---------- RECORDS SHOWN ----------
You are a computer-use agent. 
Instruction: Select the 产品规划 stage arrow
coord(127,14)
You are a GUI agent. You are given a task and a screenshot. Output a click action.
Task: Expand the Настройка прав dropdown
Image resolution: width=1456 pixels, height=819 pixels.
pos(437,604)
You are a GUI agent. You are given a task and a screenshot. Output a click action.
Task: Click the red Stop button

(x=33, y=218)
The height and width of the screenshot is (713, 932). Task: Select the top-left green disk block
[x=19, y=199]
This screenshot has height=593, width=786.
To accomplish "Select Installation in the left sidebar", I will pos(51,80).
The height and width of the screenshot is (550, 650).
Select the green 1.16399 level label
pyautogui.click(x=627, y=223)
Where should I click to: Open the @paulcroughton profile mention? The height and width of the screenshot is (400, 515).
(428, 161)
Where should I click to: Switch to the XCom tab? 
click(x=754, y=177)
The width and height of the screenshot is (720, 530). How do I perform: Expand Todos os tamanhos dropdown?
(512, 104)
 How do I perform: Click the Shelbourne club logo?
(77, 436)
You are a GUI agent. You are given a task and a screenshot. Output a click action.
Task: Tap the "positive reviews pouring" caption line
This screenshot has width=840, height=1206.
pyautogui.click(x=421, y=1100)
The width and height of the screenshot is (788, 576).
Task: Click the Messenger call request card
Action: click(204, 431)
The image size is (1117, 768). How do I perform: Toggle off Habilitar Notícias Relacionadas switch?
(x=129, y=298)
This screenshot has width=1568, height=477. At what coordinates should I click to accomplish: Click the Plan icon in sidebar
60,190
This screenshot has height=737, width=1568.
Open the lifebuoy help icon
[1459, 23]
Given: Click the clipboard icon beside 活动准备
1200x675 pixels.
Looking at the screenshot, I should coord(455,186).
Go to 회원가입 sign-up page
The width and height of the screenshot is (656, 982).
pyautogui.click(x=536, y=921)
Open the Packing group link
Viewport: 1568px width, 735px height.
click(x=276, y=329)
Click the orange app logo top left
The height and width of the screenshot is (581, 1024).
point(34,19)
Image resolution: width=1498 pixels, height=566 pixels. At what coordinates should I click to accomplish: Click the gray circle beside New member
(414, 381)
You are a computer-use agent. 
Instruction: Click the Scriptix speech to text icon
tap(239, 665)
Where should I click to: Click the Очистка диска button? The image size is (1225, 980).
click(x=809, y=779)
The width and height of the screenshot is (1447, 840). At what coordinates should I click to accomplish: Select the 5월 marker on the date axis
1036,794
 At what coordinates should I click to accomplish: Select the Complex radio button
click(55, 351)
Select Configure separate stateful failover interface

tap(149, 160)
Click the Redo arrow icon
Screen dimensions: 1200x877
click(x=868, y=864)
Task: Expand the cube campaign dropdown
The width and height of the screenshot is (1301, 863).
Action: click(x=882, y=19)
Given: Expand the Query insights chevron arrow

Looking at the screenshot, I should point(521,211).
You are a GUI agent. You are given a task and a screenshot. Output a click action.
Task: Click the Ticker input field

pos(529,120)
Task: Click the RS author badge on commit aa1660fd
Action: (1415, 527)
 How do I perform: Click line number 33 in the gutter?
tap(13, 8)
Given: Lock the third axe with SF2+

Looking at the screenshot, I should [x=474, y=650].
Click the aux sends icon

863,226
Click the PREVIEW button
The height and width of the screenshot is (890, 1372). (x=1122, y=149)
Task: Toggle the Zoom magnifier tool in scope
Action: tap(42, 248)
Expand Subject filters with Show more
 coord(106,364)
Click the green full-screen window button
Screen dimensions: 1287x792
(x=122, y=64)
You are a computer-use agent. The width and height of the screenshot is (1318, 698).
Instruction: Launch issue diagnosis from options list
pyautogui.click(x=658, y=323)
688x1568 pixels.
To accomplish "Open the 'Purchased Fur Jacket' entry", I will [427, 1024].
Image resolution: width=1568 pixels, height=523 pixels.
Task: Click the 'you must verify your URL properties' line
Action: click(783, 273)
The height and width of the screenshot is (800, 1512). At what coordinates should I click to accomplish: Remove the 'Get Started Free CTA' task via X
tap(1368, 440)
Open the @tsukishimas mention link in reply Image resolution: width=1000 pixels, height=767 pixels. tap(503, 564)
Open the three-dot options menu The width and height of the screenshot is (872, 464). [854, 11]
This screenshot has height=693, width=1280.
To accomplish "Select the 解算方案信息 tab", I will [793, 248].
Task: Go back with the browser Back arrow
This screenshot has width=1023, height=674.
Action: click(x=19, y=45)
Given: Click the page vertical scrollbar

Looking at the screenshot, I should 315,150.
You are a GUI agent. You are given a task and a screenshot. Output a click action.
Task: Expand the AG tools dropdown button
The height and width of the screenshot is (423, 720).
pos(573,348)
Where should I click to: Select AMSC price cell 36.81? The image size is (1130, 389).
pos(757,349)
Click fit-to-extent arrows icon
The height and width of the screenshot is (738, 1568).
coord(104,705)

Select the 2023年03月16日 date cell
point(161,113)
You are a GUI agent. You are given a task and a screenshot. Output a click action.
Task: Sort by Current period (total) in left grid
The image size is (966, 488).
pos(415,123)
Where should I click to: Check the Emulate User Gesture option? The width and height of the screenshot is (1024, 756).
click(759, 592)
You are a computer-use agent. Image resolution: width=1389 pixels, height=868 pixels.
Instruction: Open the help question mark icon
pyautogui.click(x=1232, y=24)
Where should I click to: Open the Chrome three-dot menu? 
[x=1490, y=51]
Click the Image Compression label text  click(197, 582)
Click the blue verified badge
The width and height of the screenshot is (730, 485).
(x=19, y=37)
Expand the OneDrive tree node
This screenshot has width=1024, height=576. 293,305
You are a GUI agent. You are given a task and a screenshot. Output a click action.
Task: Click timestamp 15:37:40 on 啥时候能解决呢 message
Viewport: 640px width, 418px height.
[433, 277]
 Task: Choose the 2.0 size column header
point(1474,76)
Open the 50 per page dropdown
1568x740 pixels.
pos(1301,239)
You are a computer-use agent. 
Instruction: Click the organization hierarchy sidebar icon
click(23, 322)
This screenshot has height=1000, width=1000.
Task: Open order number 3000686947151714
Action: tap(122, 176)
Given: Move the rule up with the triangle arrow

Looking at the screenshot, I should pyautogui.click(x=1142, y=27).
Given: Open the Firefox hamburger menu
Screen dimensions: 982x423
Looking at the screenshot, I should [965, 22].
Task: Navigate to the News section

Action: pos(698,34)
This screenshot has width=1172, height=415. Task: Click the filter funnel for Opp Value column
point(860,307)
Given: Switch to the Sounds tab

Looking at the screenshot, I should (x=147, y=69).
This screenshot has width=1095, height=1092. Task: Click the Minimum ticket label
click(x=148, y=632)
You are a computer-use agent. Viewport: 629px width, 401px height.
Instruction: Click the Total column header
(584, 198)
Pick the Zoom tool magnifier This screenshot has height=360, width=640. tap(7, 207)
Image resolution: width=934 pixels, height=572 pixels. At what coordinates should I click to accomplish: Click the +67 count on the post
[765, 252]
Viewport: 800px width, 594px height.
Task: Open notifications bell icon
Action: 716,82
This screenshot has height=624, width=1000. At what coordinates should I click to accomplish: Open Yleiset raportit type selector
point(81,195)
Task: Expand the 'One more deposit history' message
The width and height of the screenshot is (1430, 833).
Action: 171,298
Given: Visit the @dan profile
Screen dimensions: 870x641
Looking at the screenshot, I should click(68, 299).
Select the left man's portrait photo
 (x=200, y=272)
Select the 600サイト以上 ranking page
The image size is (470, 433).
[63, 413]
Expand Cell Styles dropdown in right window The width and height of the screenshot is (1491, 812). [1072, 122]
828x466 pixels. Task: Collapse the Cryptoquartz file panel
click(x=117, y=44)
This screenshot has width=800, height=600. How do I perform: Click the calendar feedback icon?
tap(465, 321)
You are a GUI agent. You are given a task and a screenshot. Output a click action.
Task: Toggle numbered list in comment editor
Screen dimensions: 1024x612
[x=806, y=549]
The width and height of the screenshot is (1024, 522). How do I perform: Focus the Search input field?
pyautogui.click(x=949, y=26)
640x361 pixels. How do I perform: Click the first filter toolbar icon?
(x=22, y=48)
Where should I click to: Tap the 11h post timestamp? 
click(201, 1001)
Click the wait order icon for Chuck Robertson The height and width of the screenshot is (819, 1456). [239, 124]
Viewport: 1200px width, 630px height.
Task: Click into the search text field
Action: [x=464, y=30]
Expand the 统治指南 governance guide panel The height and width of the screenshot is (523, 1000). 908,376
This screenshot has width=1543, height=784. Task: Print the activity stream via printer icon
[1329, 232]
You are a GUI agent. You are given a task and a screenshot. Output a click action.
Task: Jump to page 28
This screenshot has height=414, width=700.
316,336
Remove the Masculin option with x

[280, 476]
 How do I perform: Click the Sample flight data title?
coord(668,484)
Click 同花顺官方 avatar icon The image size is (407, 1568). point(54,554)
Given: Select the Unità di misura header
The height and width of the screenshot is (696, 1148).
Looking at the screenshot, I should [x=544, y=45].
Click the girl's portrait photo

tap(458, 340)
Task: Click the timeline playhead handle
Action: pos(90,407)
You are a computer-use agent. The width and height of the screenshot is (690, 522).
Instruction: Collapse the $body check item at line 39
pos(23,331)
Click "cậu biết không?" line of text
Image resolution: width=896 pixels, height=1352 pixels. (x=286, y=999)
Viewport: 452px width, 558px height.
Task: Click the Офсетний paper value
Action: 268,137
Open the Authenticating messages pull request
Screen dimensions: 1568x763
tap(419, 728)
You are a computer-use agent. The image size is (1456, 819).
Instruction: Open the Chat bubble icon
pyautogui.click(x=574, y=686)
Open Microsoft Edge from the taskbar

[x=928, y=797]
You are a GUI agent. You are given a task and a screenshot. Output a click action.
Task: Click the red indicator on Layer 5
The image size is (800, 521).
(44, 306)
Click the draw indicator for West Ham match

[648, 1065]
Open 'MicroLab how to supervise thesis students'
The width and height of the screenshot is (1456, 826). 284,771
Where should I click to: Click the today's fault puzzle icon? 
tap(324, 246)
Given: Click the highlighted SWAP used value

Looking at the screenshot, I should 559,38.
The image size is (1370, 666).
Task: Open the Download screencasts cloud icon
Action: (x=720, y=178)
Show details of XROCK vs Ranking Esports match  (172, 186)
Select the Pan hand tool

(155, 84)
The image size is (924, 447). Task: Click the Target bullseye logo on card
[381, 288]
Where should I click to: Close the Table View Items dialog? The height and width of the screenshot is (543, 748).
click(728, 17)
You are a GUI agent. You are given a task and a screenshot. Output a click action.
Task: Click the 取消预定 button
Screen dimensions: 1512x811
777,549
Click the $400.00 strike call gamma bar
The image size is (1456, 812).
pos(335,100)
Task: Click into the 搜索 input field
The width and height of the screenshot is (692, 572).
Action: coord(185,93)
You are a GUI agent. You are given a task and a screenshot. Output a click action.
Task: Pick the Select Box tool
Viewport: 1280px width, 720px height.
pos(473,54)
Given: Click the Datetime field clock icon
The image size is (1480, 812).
----------
▶ EXERCISE DETAILS:
Recast the lines of the items, everything from the line containing "Click fit-to-extent arrows icon" down to the line containing "Action: pos(698,34)", as a JSON list of strings with one string per line and blank lines left out.

▶ FULL ANSWER:
[
  "Click fit-to-extent arrows icon",
  "The height and width of the screenshot is (738, 1568).",
  "coord(104,705)",
  "Select the 2023年03月16日 date cell",
  "point(161,113)",
  "You are a GUI agent. You are given a task and a screenshot. Output a click action.",
  "Task: Sort by Current period (total) in left grid",
  "The image size is (966, 488).",
  "pos(415,123)",
  "Where should I click to: Check the Emulate User Gesture option? The width and height of the screenshot is (1024, 756).",
  "click(759, 592)",
  "You are a computer-use agent. Image resolution: width=1389 pixels, height=868 pixels.",
  "Instruction: Open the help question mark icon",
  "pyautogui.click(x=1232, y=24)",
  "Where should I click to: Open the Chrome three-dot menu? ",
  "[x=1490, y=51]",
  "Click the Image Compression label text  click(197, 582)",
  "Click the blue verified badge",
  "The width and height of the screenshot is (730, 485).",
  "(x=19, y=37)",
  "Expand the OneDrive tree node",
  "This screenshot has width=1024, height=576. 293,305",
  "You are a GUI agent. You are given a task and a screenshot. Output a click action.",
  "Task: Click timestamp 15:37:40 on 啥时候能解决呢 message",
  "Viewport: 640px width, 418px height.",
  "[433, 277]",
  " Task: Choose the 2.0 size column header",
  "point(1474,76)",
  "Open the 50 per page dropdown",
  "1568x740 pixels.",
  "pos(1301,239)",
  "You are a computer-use agent. ",
  "Instruction: Click the organization hierarchy sidebar icon",
  "click(23, 322)",
  "This screenshot has height=1000, width=1000.",
  "Task: Open order number 3000686947151714",
  "Action: tap(122, 176)",
  "Given: Move the rule up with the triangle arrow",
  "Looking at the screenshot, I should pyautogui.click(x=1142, y=27).",
  "Given: Open the Firefox hamburger menu",
  "Screen dimensions: 982x423",
  "Looking at the screenshot, I should [965, 22].",
  "Task: Navigate to the News section",
  "Action: pos(698,34)"
]